Toronto Star

BlackBerry reports revenue, adjusted earnings beat estimates

Shares sink as CEO John Chen said quarter makes him “feel good” about fiscal outlook

- DAVID PADDON

BlackBerry Ltd. shares sank almost 10 per cent to their lowest levels in weeks on Friday, despite beating analysts’ estimates and reporting a solid start to its 2019 financial year.

The company’s stock closed down $1.45 (U.S.), or 9.29 per cent, at $14.16 on the Toronto Stock Exchange, back where it was trading in early May.

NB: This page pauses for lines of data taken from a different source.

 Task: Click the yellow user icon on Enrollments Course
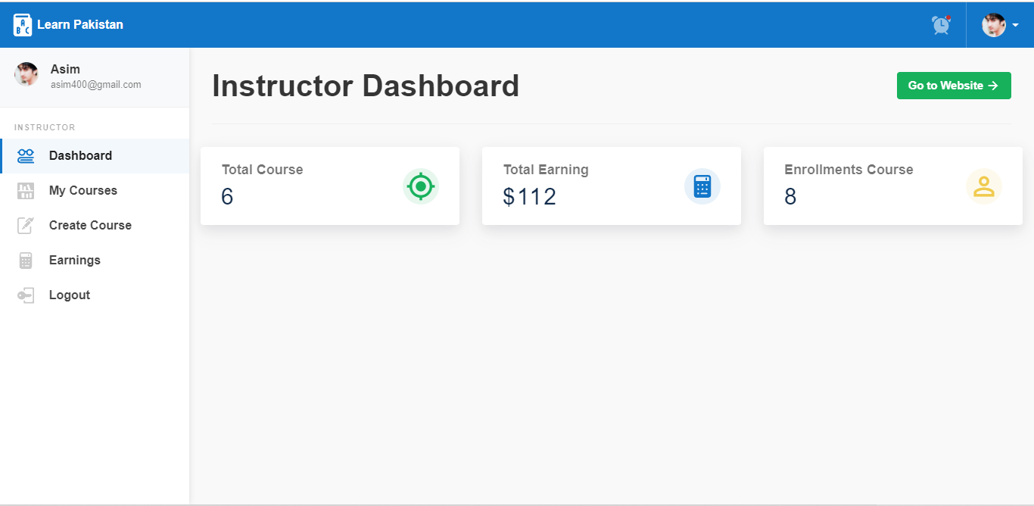(984, 186)
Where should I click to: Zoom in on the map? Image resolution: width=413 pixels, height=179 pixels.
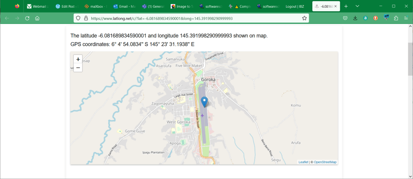pyautogui.click(x=78, y=59)
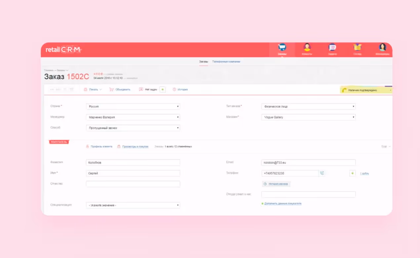Click the История clock icon in the toolbar
Screen dimensions: 420x258
[x=174, y=89]

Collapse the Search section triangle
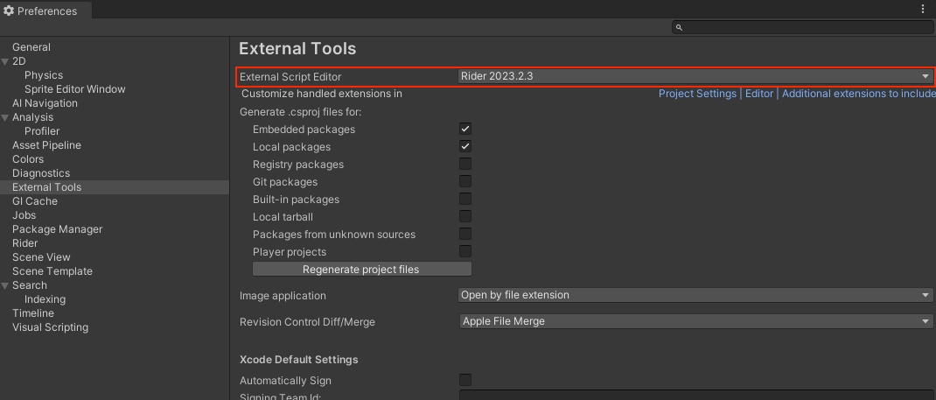5,284
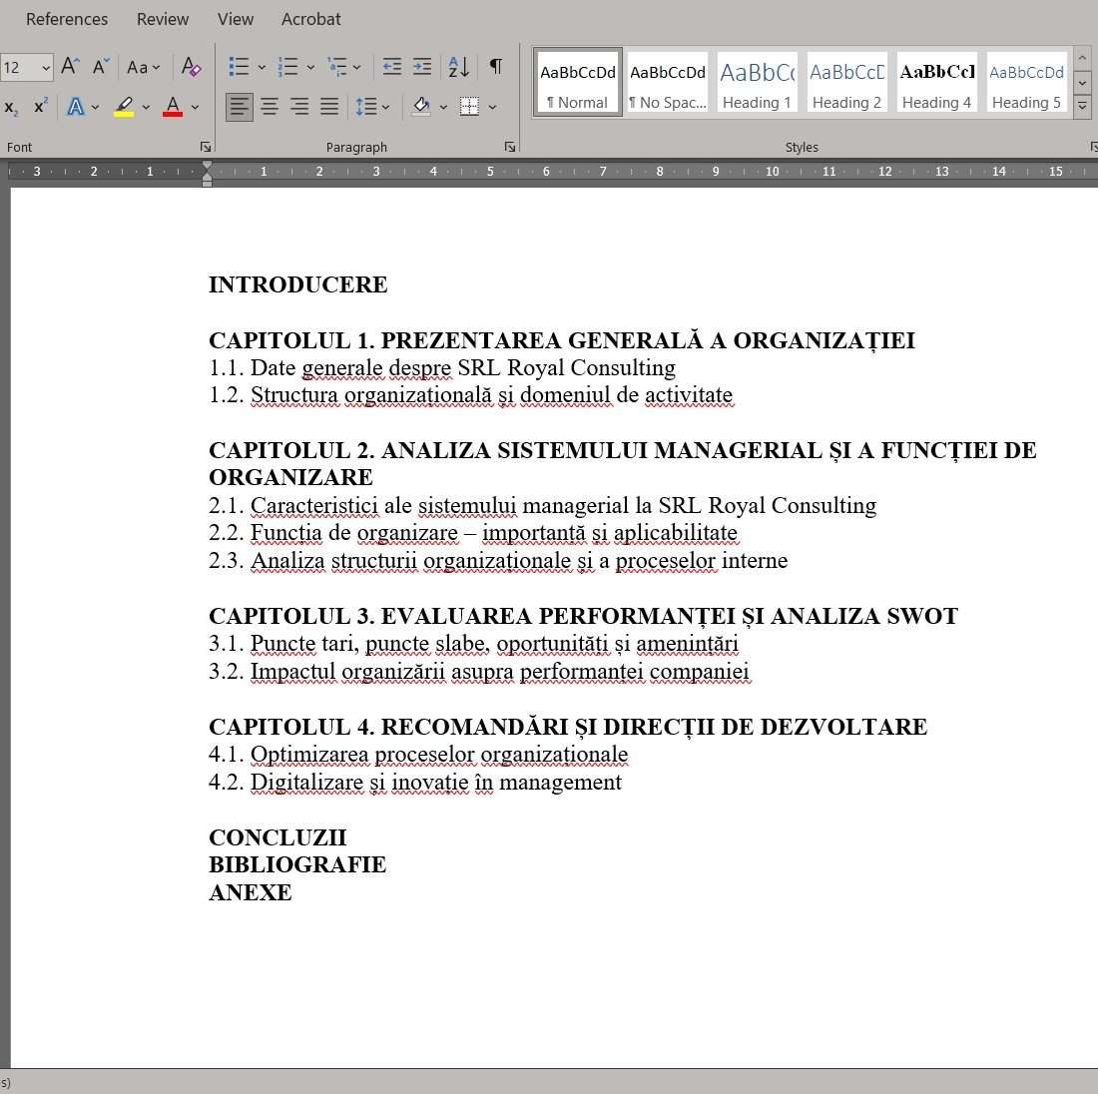
Task: Sort the selected text alphabetically
Action: coord(458,67)
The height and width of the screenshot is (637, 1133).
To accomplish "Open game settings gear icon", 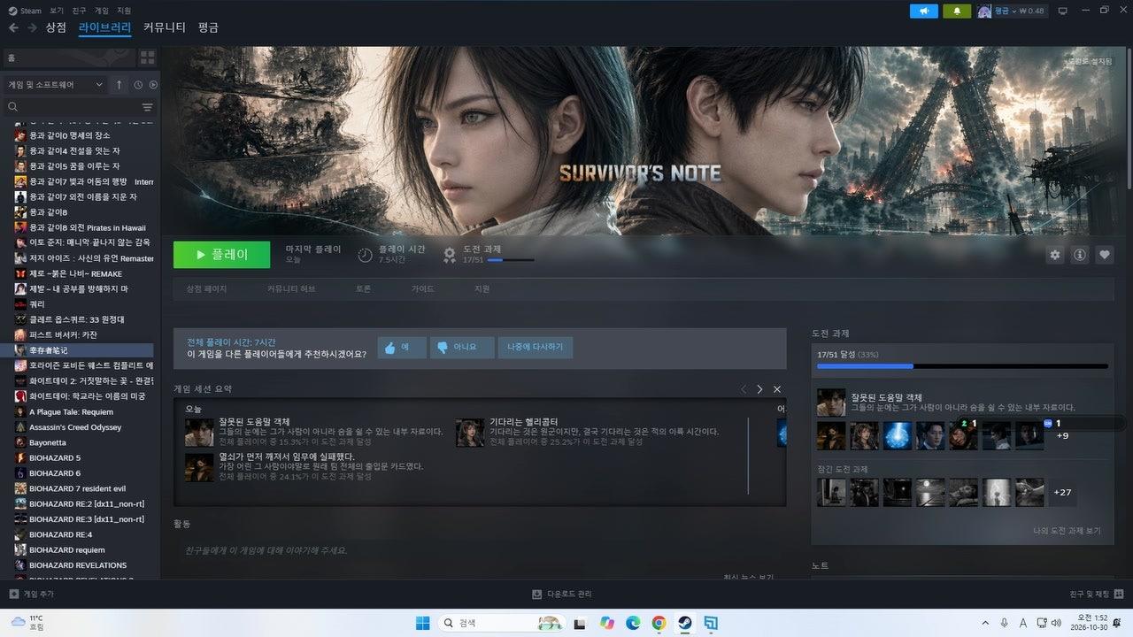I will pyautogui.click(x=1054, y=255).
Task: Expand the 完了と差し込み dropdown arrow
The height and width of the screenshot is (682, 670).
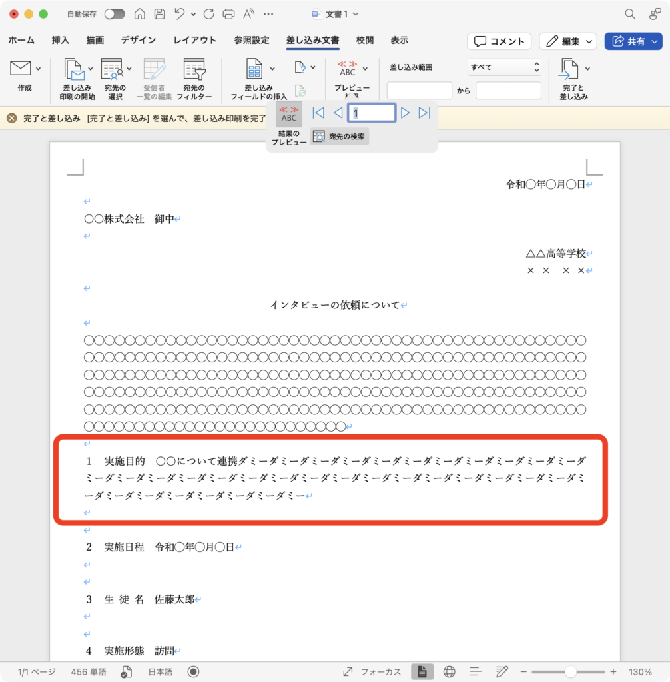Action: [x=587, y=69]
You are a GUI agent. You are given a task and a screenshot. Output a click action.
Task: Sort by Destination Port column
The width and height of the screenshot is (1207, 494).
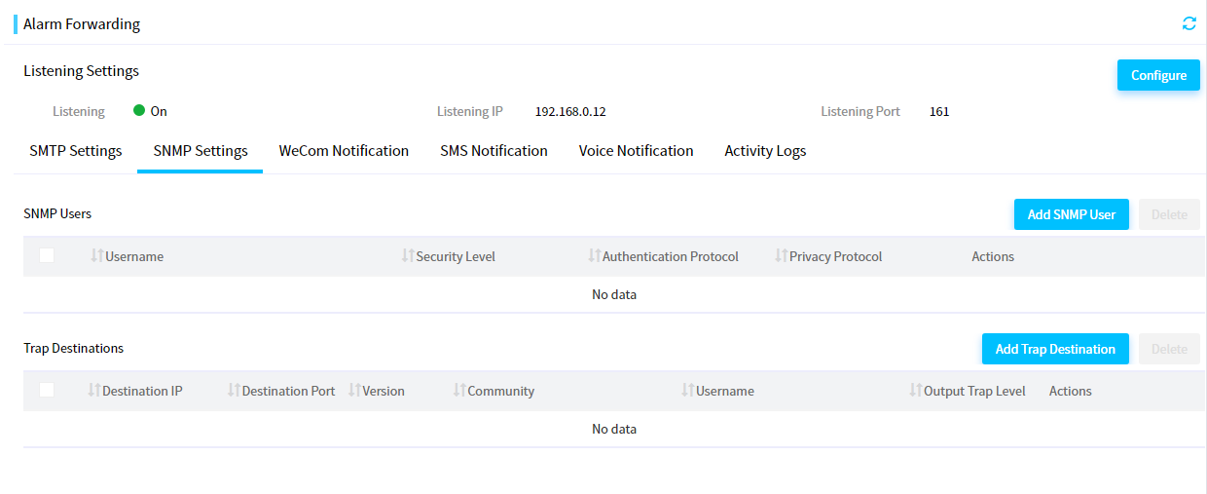click(234, 390)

BlackBerry, which reports in U.S. currency, reported adjusted earnings of three cents per share, beating analysts’ expectatio­ns of neutral earnings, while revenue was $213 million, surpassing expectatio­ns of $208.02 million for the quarter ended May 31, according to Thomson Reuters Eikon.

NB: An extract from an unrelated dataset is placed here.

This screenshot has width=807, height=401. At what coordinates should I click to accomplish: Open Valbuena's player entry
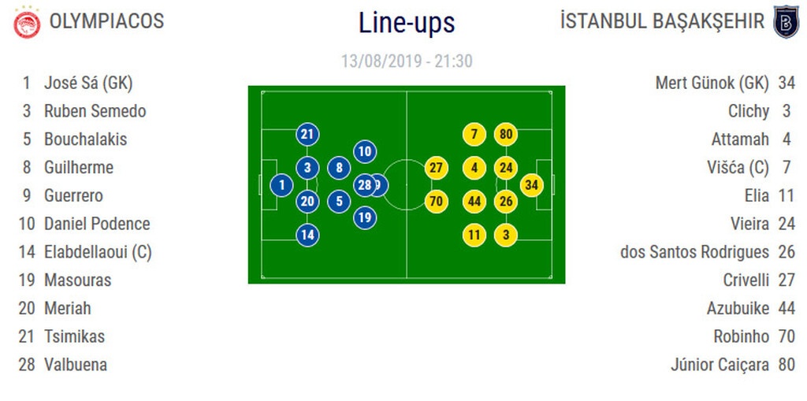point(75,365)

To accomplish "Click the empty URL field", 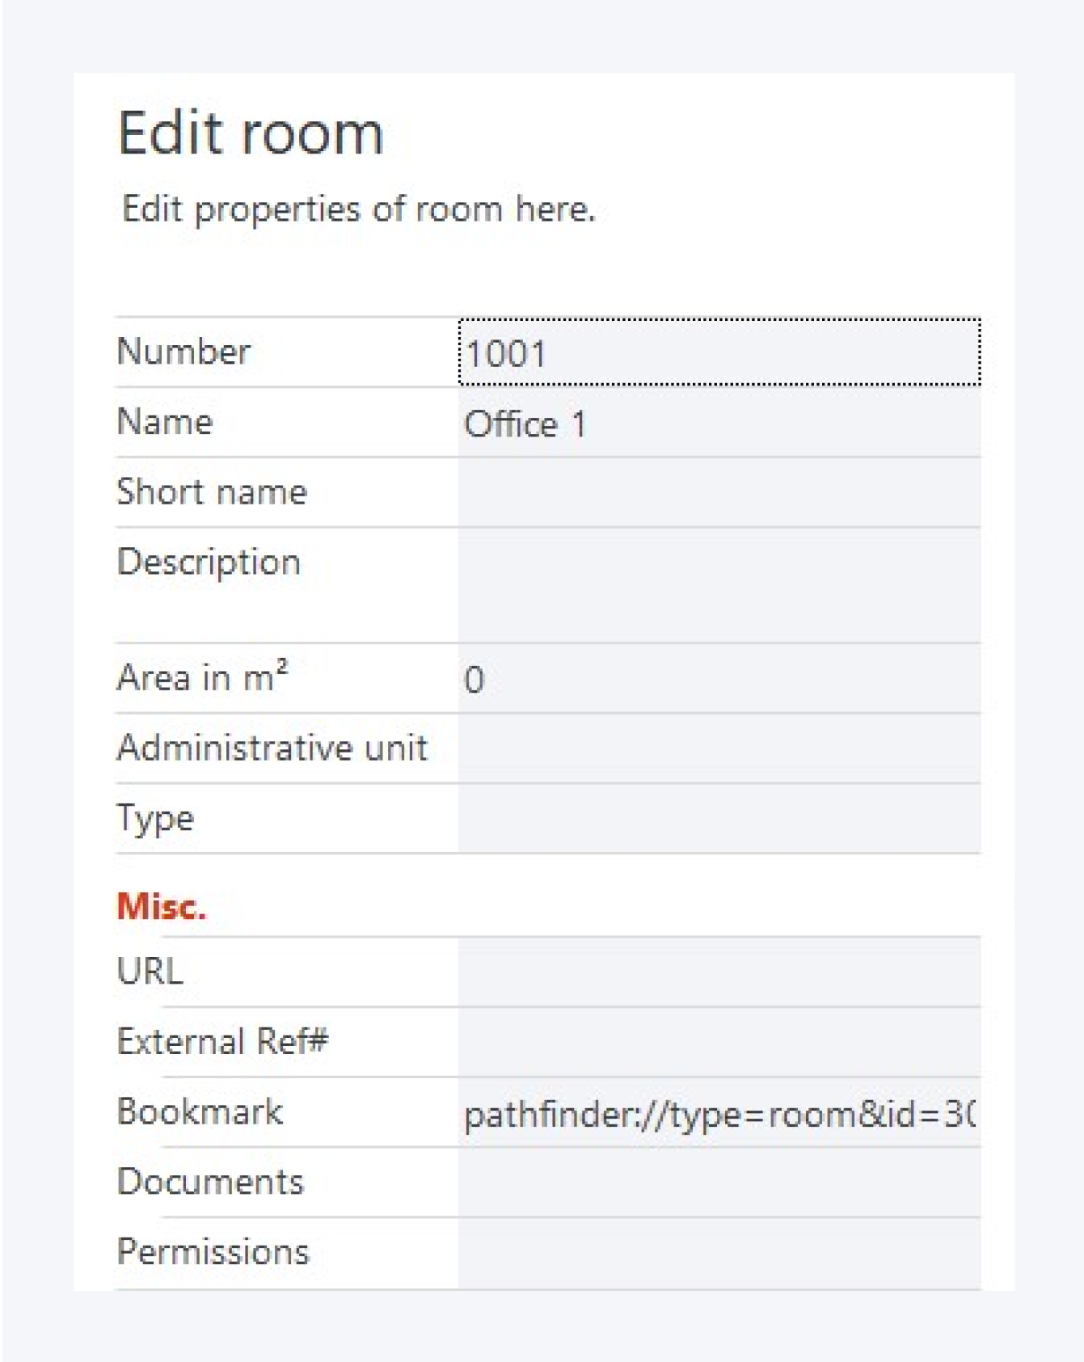I will click(719, 972).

Revenue from software and services was $189 million, up 18 per cent year-over-year, although growth was unevenly distribute­d between BlackBerry’s three main business units.

BlackBerry’s enterprise software and services business had $79 million of revenue, down 14 per cent from last year, while revenue from licensing intellectu­al property was up 96 per cent to $63 million. BlackBerry Technology Solutions, which primarily consists of the QNX business, was up 31 per cent at $47 million. BlackBerry CEO John Chen said the quarter makes him “feel good” about BlackBerry’s outlook for fiscal 2019, which began March 1, but said he doesn’t want to be overly optimistic about its growth— which he said would be gradual.

“Sometimes, (if ) you get overly bullish, you jinx yourself,” Chen said in an interview.

Chen said that BlackBerry expects QNX’s automotive products, which include older infotainme­nt software and newer technology for autonomous vehicles, will ramp up gradually rather than repeat the 31-percent year-over-year growth rate in this year’s first quarter.